CAM the Ram is the mascot of Colorado State University. There is the live mascot whose origins date back to a competition held in 1946 to name the new face of the university. The winner was an alumnus who created the acronym CAM from the schools name at the time, Colorado Agricultural and Mechanical College. CAM's most notable appearance is during home football games. CAM runs across the endzone during home football games after a touchdown. Then there is the costumed mascot also named CAM the Ram. The costumed CAM was revamped in 2010, and appears at the majority of sporting events.

== Live mascot ==
CAM has been played by a total of 26 different Rambouillet sheep over the years since the mascot's first appearance in 1947. CAM 22 made over 250 appearances and was retired in 2010 at the age of seven when CAM 23 took his place. CAM 24 died on September 19, 2015, the day of the 2015 Rocky Mountain Showdown leaving CAM 25 to take his place. CAM 25 is CAM 24's half-brother and was 6 months old at the time. CAM 25 was retired due to age in 2020, and the current CAM (CAM 26) is now the active mascot.

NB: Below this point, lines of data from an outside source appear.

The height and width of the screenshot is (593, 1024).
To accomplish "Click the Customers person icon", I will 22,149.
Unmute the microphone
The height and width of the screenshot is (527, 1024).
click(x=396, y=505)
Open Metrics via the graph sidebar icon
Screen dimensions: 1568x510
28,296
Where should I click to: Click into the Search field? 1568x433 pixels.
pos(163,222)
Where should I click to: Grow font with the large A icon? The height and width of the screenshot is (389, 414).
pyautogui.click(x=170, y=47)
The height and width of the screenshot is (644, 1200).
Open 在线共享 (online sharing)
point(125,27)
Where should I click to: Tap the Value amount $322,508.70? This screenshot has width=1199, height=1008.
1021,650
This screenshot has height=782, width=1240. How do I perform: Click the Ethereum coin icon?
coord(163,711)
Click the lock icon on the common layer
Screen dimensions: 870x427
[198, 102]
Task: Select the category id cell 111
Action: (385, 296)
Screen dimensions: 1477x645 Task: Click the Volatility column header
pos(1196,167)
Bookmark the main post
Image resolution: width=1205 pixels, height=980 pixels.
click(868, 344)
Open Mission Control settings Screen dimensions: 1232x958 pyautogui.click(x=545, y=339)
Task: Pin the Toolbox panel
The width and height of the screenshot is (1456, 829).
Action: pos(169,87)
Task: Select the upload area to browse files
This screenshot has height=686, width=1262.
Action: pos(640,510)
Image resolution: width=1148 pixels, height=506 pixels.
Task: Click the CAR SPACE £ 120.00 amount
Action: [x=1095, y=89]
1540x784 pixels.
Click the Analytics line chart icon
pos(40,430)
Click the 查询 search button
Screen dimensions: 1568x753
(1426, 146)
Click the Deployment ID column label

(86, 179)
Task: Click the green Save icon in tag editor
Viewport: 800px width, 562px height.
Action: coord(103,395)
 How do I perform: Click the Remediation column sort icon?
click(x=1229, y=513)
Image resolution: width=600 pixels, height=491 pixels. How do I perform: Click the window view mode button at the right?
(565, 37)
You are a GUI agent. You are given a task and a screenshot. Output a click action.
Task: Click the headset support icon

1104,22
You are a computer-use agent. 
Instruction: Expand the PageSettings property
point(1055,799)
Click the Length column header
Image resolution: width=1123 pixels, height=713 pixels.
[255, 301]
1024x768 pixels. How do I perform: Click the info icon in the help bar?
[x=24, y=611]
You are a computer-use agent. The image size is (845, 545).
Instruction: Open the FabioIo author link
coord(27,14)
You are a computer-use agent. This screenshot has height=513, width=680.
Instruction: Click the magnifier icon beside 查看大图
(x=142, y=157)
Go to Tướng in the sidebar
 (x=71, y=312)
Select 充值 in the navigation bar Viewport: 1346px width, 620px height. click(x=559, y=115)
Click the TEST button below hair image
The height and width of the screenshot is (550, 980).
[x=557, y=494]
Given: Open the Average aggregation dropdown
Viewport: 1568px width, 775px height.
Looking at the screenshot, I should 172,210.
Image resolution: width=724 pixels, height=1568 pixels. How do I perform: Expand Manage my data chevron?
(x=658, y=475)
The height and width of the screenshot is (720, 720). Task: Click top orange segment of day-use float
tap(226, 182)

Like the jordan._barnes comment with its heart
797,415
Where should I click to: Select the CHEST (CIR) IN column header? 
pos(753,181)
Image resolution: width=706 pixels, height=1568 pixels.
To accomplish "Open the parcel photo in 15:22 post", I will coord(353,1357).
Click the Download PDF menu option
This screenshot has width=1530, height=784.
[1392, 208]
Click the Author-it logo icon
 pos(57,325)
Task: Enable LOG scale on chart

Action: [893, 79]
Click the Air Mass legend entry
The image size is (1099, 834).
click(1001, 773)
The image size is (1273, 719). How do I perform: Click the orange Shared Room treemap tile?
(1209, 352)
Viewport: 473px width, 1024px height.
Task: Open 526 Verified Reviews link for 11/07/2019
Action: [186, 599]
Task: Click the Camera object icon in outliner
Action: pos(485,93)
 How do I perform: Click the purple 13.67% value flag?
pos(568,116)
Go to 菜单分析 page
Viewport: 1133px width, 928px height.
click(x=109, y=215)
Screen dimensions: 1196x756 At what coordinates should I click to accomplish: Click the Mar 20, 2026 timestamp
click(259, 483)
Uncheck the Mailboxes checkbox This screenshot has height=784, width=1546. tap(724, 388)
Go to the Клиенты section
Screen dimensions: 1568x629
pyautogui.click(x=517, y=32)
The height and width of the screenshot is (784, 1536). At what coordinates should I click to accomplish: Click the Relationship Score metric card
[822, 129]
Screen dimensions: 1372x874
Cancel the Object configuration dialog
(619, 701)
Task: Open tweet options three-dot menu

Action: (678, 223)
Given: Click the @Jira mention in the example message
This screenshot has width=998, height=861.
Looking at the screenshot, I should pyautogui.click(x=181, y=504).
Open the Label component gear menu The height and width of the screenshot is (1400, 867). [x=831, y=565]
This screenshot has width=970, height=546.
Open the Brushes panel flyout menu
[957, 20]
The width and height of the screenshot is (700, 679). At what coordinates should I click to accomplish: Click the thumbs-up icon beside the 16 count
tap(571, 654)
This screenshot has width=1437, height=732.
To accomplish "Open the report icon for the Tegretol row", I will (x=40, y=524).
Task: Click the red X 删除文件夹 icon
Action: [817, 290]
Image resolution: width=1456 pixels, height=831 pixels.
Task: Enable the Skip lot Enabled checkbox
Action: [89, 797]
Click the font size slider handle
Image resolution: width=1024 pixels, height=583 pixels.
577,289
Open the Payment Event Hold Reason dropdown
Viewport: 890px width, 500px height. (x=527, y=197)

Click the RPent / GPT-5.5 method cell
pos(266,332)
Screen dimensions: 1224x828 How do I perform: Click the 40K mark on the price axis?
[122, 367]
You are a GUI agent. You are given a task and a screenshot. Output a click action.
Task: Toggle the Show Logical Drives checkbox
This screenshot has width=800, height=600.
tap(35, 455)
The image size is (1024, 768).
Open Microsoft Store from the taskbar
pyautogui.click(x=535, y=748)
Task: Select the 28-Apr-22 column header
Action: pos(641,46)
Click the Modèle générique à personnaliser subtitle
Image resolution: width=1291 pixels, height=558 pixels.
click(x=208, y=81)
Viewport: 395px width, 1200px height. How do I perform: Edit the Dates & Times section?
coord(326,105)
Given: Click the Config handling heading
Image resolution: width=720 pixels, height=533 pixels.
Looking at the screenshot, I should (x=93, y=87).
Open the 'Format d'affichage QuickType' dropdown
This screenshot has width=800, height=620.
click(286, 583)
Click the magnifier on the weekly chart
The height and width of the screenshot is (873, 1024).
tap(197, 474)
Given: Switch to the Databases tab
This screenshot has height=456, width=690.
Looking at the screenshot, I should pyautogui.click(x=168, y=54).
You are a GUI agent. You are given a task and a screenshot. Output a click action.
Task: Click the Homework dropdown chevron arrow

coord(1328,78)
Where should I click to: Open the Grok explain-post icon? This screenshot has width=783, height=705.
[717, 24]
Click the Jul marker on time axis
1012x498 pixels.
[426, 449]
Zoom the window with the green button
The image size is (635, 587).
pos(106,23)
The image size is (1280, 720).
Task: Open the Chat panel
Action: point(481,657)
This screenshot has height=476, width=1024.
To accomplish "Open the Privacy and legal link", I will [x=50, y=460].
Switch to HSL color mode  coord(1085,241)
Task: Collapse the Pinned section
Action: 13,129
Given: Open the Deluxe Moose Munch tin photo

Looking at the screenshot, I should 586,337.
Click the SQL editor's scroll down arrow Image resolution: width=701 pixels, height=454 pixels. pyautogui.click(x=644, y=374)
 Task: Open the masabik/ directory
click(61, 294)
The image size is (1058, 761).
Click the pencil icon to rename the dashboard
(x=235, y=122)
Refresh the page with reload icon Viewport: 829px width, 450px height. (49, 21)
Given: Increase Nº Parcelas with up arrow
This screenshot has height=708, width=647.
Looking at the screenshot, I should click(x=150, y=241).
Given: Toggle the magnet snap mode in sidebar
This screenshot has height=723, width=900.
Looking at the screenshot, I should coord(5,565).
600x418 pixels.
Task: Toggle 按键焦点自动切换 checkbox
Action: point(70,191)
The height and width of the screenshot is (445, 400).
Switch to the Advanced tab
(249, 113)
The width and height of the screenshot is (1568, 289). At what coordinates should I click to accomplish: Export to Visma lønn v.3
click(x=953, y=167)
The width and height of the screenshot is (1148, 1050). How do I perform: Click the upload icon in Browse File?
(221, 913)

Cam has been a steady spirit booster ever since he arrived on campus. He makes trips around the state in a temperature-controlled 35 foot trailer. The Alumni Association supports CAM and manages the Ram Handlers program. Cam lives at an off campus livestock boarding facility with other farm animals and even his successor.

=== Ram handlers ===
Cam is taken care of by nineteen handlers who participate in CAM's training and care, transportation to events, sharing CAM's story with Rams fans of all ages, and traditions such as his sprint across the end zone during home football games. The Alumni Association encourages students from any and all majors and backgrounds to apply to join the group. A Ram Handlers Mission is to actively promote CSU through working with CAM the Ram and will engage with University constituents, model the Principles of Community, and uphold the tradition of CAM the Ram.

== Costumed mascot ==
There is also a costumed, two legged CAM the Ram whose first appearances date back to the early 1980s. The newest version was unveiled in October 2010. During this 2010 revamp, he lost his cartoonish characteristics and began to look like a real ram. He now wears No. 70 on his jerseys, to signify the year that the university was established, 1870. CAM can be seen on all types of Colorado State University merchandise and can even be seen as a stuffed animal in the stores on campus. The costume CAM can be seen at majority of home sporting events as well as out in the community.